> _YOUR TASKS_:
A) Transcribe the passage of the text on overflow-safe arithmetic starting with "If this code" and going on through "#define err exit(1)".
B) In the text on overflow-safe arithmetic, what does the macro err expand to?

> _EXCERPTED TEXT_:
Standard C overflow-safe arithmetic functions

Question

If this code is written correctly, it will block undefined behavior from happening in the case of signed overflow (guaranteeing that the program halts instead), and also guarantee that the program halts in the case of unsigned overflow/wraparound.

//overflow.h
#define err exit(1)
//overflow blocking code based on details at https://cplusplus.com/articles/DE18T05o/
#include <inttypes.h>

#define adr size_t
#define long int64_t
#define ulong uint64_t
const long LZ = ((long)0);
long divL(long v, long b)
{
    if (b == LZ)
        err;
    if ((v == INT64_MIN) && (b == ((long)(-1))))
        err;
    return (long)(v / b);
}
ulong usdivL(ulong v, ulong b)
{
    if (b == ((ulong)0))
        err; 

    return (ulong)(v / b);
}
adr u_as_adr(ulong n)
{
    if (n > SIZE_MAX)
        err;
    return (adr)n;
}

#ifdef __GNUC__
long add(long a, long b)
{
    long r = 0;
    if (__builtin_add_overflow(a, b, &r))
        err;
    return r;
}
long sub(long a, long b)

> _ENTRIES SHOWN_:
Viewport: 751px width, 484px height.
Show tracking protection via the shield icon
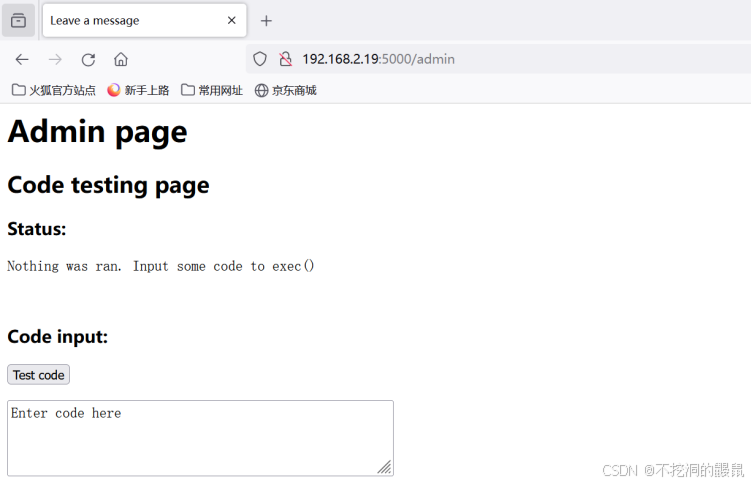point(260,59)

--

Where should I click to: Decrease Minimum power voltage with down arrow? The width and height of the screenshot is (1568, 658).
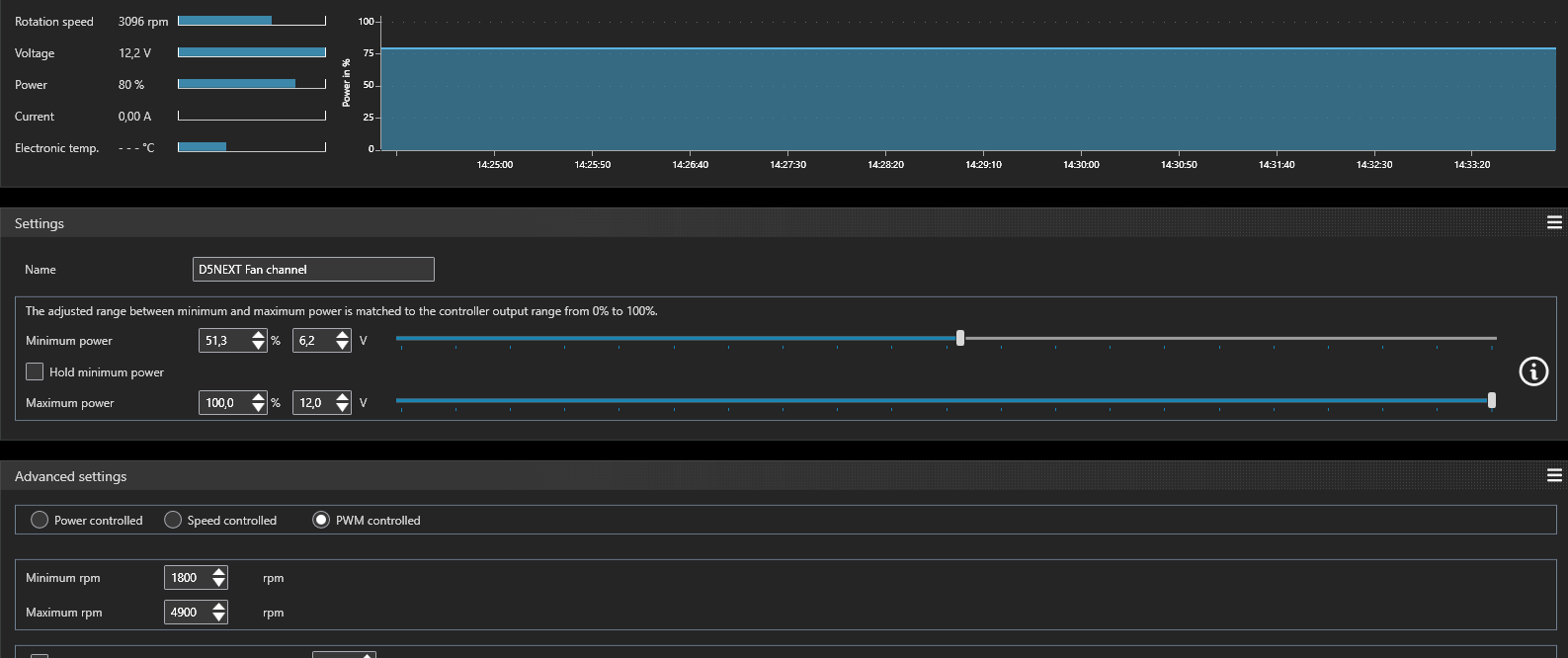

...

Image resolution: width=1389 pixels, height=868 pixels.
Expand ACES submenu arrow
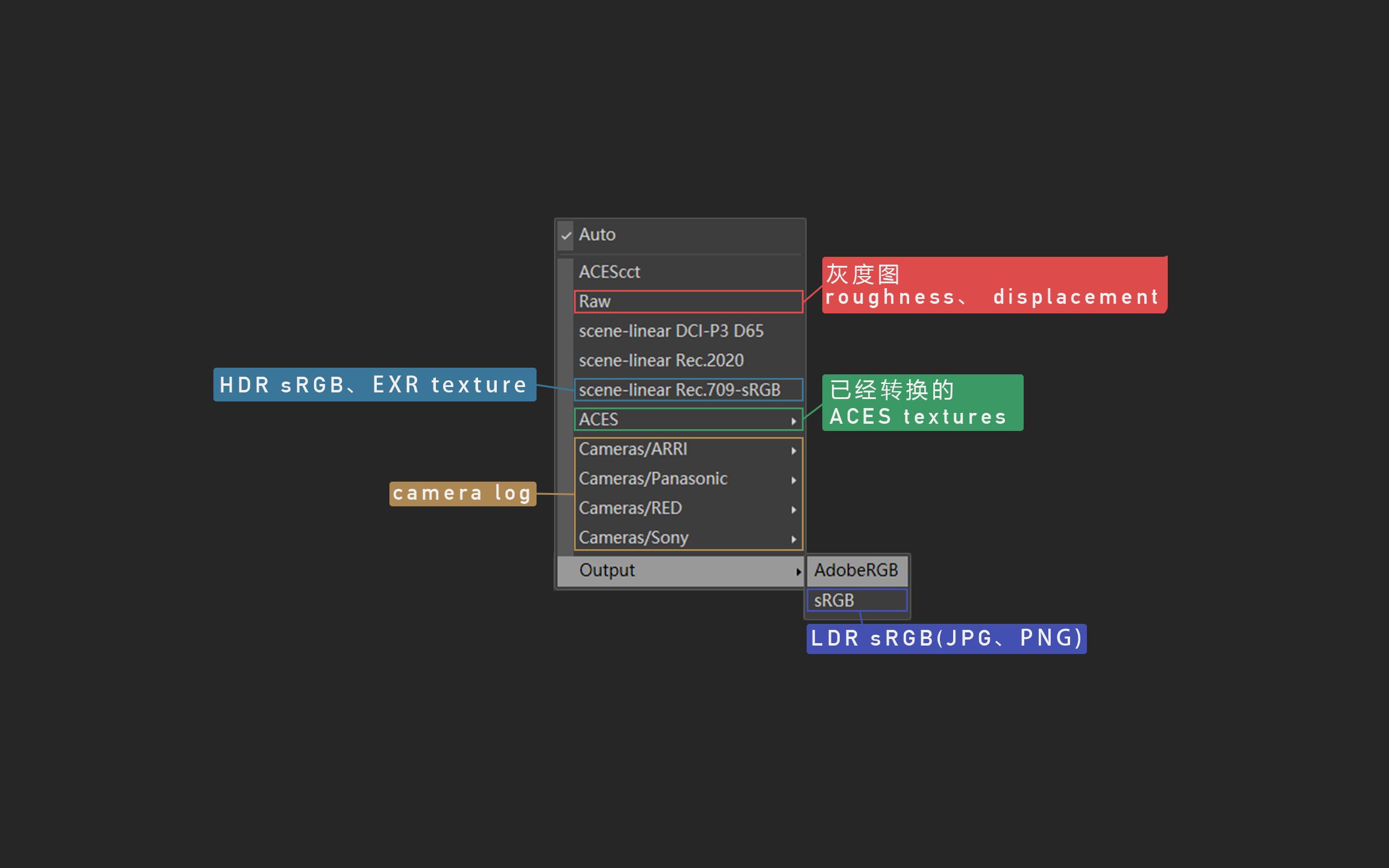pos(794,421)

> _SET OF ANSWERS_:
A)
If this code is written correctly, it will block undefined behavior from happening in the case of signed overflow (guaranteeing that the program halts instead), and also guarantee that the program halts in the case of unsigned overflow/wraparound.

//overflow.h
#define err exit(1)

B) exit(1)